= WHAT IS EXPECTED =
Check each line of the entries below for the word "computer", and copy the lines that have it.

= TASK INPUT =
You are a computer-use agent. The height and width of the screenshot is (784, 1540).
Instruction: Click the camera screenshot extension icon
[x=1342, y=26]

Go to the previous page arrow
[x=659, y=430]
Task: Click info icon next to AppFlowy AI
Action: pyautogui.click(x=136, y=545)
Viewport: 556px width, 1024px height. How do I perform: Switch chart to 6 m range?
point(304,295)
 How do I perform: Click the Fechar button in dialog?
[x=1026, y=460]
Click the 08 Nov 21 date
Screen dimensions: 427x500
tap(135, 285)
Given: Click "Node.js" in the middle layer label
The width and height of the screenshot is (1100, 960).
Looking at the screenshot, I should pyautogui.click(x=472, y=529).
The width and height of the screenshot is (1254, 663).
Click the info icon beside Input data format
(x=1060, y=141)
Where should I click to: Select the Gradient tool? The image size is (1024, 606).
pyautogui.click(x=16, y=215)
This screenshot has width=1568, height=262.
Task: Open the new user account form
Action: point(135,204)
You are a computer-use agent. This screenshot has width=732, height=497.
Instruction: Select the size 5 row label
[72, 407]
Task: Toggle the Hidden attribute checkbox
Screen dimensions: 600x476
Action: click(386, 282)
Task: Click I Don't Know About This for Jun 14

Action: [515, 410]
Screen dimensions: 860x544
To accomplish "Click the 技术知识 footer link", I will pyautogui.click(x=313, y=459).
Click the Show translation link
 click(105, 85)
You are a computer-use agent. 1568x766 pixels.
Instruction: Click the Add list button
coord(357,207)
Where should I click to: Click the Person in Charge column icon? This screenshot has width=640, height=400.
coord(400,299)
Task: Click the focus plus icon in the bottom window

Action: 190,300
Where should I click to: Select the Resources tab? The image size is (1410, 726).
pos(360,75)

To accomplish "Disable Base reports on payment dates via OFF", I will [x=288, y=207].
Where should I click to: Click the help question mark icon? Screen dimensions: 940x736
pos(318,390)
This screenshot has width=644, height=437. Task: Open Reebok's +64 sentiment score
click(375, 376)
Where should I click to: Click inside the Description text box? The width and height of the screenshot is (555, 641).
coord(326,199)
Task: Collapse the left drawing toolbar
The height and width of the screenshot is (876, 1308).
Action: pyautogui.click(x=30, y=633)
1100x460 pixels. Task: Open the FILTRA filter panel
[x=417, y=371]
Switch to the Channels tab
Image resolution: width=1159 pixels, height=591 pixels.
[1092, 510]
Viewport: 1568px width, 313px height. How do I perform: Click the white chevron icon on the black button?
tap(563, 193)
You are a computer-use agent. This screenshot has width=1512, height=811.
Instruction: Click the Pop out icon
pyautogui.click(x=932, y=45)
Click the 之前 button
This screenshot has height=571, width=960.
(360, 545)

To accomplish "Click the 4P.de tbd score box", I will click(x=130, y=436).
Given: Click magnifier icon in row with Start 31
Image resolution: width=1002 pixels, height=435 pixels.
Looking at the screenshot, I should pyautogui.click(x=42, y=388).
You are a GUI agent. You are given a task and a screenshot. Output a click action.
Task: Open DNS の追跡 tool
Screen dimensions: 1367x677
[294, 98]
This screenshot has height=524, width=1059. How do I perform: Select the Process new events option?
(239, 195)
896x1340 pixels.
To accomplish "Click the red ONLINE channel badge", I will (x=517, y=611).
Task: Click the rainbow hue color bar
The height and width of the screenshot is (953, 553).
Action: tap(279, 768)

= OUTPUT OF THE EXERCISE =
You are a computer-use agent. The height and width of the screenshot is (784, 1540).
You are a computer-use agent. This screenshot has width=732, height=497.
You are a computer-use agent. 1568x766 pixels.
You are a computer-use agent. This screenshot has width=1512, height=811.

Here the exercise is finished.